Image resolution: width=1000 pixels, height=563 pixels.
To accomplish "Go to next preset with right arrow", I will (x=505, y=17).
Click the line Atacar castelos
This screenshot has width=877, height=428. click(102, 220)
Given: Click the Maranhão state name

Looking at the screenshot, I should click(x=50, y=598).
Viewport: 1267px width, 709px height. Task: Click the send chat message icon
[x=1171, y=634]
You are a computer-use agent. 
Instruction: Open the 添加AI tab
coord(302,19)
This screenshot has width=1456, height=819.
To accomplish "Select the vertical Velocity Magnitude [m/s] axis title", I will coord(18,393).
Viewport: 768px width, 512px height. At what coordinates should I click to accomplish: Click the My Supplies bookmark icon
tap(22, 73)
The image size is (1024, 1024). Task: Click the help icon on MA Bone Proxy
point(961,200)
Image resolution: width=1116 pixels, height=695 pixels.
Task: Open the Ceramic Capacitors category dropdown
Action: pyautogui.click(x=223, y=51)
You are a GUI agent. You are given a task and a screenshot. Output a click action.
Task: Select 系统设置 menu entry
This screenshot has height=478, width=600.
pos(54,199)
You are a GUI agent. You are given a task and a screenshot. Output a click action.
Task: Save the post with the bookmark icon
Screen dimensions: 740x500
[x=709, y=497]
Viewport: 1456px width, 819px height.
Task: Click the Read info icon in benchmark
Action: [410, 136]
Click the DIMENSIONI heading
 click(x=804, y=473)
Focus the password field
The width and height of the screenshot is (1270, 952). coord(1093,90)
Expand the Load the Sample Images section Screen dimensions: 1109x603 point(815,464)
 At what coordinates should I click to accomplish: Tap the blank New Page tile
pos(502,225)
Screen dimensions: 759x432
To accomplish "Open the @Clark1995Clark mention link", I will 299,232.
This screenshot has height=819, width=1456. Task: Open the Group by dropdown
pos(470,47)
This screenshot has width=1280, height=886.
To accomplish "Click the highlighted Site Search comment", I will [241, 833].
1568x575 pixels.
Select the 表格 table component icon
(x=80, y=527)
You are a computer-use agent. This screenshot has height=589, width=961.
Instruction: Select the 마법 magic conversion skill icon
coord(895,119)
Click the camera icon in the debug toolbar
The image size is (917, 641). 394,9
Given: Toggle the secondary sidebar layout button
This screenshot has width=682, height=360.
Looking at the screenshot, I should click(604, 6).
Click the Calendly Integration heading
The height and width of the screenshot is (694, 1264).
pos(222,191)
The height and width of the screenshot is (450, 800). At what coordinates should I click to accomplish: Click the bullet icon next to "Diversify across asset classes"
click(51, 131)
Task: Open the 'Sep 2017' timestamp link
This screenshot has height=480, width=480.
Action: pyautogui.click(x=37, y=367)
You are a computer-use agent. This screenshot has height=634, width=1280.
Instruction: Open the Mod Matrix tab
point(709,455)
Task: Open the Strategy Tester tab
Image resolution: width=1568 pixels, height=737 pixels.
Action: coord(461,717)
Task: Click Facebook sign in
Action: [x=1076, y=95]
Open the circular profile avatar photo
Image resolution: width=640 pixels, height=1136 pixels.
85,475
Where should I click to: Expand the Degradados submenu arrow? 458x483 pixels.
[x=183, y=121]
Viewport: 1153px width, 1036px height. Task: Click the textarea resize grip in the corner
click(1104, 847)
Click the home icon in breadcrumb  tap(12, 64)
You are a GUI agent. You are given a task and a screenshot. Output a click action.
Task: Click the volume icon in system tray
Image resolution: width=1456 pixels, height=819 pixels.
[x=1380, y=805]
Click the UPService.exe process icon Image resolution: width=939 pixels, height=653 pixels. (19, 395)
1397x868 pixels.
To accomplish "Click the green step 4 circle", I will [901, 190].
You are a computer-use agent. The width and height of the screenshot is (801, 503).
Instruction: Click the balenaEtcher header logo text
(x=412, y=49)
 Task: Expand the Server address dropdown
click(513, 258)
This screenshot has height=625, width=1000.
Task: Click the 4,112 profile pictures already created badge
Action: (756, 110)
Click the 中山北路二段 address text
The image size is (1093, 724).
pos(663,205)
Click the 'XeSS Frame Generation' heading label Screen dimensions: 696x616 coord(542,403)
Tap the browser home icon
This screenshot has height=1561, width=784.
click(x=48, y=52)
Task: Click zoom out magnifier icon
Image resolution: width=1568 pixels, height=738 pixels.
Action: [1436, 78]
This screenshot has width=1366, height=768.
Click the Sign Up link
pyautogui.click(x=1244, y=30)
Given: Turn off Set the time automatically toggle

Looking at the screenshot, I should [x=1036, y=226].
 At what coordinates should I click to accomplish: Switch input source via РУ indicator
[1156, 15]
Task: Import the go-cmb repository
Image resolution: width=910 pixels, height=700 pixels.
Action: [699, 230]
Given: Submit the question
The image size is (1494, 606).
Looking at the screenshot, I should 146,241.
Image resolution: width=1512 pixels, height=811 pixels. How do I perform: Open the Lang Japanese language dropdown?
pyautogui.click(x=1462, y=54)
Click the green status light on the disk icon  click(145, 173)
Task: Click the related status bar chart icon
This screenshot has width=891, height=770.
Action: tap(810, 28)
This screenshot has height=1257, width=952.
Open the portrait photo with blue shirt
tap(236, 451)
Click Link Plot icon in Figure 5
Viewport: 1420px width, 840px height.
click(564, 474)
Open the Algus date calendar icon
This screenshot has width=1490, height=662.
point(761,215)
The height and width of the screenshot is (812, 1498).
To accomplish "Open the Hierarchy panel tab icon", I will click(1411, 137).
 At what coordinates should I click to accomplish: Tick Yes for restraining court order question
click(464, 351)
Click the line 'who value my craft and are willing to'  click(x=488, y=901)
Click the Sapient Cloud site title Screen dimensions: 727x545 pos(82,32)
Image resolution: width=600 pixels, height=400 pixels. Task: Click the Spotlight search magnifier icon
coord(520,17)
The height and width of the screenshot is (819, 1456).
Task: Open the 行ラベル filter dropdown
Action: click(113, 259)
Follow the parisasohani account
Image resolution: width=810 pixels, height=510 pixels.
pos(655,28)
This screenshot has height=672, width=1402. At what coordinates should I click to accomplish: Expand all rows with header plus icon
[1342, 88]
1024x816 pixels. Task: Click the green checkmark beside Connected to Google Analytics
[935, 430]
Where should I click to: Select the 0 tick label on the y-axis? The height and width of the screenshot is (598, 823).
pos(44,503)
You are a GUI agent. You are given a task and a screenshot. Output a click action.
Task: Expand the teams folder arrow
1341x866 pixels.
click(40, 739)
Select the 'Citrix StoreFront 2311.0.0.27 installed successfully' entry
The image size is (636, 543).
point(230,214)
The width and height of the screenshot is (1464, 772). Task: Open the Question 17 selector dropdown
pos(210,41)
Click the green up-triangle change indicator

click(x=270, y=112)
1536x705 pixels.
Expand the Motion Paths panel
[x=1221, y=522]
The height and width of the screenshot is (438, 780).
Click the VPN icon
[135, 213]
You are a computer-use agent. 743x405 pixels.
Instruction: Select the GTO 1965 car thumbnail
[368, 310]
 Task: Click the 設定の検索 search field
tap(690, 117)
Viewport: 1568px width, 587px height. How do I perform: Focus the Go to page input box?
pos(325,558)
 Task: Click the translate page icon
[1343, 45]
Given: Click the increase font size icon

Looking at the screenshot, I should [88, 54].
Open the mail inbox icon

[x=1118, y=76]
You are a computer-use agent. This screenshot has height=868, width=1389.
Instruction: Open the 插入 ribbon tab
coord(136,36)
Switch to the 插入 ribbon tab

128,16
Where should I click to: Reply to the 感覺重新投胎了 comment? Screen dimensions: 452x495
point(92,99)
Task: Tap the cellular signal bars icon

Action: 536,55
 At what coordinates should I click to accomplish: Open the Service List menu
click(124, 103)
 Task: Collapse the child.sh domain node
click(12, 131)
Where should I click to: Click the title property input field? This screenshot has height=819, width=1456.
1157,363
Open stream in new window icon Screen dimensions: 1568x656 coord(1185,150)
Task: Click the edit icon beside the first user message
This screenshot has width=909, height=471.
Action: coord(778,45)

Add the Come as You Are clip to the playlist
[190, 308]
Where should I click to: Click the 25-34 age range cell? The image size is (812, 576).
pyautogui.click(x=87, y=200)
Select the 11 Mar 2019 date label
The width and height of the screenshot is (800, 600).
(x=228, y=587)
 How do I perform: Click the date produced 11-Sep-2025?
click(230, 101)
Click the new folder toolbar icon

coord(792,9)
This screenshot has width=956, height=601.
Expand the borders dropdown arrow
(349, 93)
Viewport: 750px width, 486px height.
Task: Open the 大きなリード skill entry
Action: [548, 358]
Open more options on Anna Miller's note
###
▸ **Prompt**:
Please copy the entries exactly, from the line that contains "Given: Click the increase font size icon" through the end of the entries.

▸ **Task response**:
Given: Click the increase font size icon

Looking at the screenshot, I should [88, 54].
Open the mail inbox icon

[x=1118, y=76]
You are a computer-use agent. This screenshot has height=868, width=1389.
Instruction: Open the 插入 ribbon tab
coord(136,36)
Switch to the 插入 ribbon tab

128,16
Where should I click to: Reply to the 感覺重新投胎了 comment? Screen dimensions: 452x495
point(92,99)
Task: Tap the cellular signal bars icon

Action: 536,55
 At what coordinates should I click to accomplish: Open the Service List menu
click(124, 103)
 Task: Collapse the child.sh domain node
click(12, 131)
Where should I click to: Click the title property input field? This screenshot has height=819, width=1456.
1157,363
Open stream in new window icon Screen dimensions: 1568x656 coord(1185,150)
Task: Click the edit icon beside the first user message
This screenshot has width=909, height=471.
Action: coord(778,45)

Add the Come as You Are clip to the playlist
[190, 308]
Where should I click to: Click the 25-34 age range cell? The image size is (812, 576).
pyautogui.click(x=87, y=200)
Select the 11 Mar 2019 date label
The width and height of the screenshot is (800, 600).
(x=228, y=587)
 How do I perform: Click the date produced 11-Sep-2025?
click(230, 101)
Click the new folder toolbar icon

coord(792,9)
This screenshot has width=956, height=601.
Expand the borders dropdown arrow
(349, 93)
Viewport: 750px width, 486px height.
Task: Open the 大きなリード skill entry
Action: [548, 358]
Open more options on Anna Miller's note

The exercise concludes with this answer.